Step 2: Transferring the Image
Here is where the carbon or tracing paper comes in. If you don't have carbon paper, you can make your own with tracing paper and a pencil/graphite stick. To do this, thoroughly cover your tracing paper with graphite, big enough to cover the area of your design.

Now put the carbon paper/tracing paper graphite side down on your linoleum. Place your image on top of this, and tape down on the white space around your image and onto the back of the linoleum. This hold it in place and makes the transfer way easier.


Now take your pencil/ball point pen and go over your design. PRESS HARD. You need to make sure it transfers. You can lift one side of the tape up and check to make sure that it's  transferring,  but if you can help it it's best not to do it too often or your risking moving your design before you're done transferring. If you do move it, you can erase your design and start over.


Transferring my design with my awesome Root Beer Smencil.


Step 3: Go Over Your Design
Now that you've got it transferred and you have it the way you like it, you don't want to smear it and mess it up! Go over it with a permanent marker.


Step 4: Cutting
Now the fun part: cutting. Your handle will come with a few different tips. It will also probably come with some sort of guide as to what each one does. I pretty much stick with a small and large v gouge. I have two knives but personally I've never used them unless I was doing a wood cut. I think it's really just about experimenting and getting a feel for what each part does. I suggest getting an extra piece of linoleum or cutting a bit off of the piece you're going to use for your stamp to practice cutting.

What you cut out is your white space. The raised areas (what you don't cut out) is what will be printed. You want to cut enough so that you're not getting ink where you don't want it, but you don't want to cut so deep that you are cutting through the linoleum.

TIPS:
Cut around and away from your design. Cutting toward your design might cause you to slip and take a chunk out of it. That's often hard, if not impossible, to fix. Once it's gone, it's gone.

Don't rush! Take it slow. Getting ahead of yourself may cause you to cut something you didn't want to cut.

_DATASET EXCERPT_
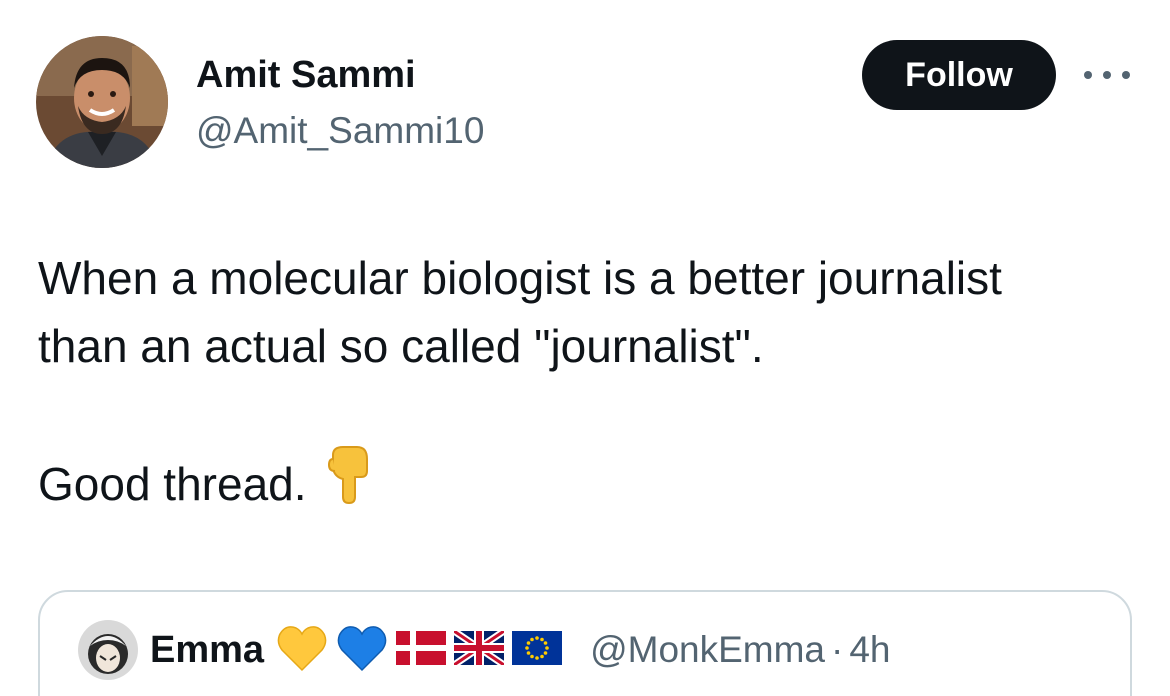 Image resolution: width=1170 pixels, height=696 pixels. I want to click on blue-heart-icon, so click(362, 650).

_THE PROBLEM_
According to the linoleum stamp instructions, why should you cut around and away from your design? Answer in one to three sentences. Answer from the text alone.

_SOLUTION_
Cutting toward the design might make you slip and take a chunk out of it. That kind of damage is often hard, if not impossible, to fix, because once it's gone, it's gone.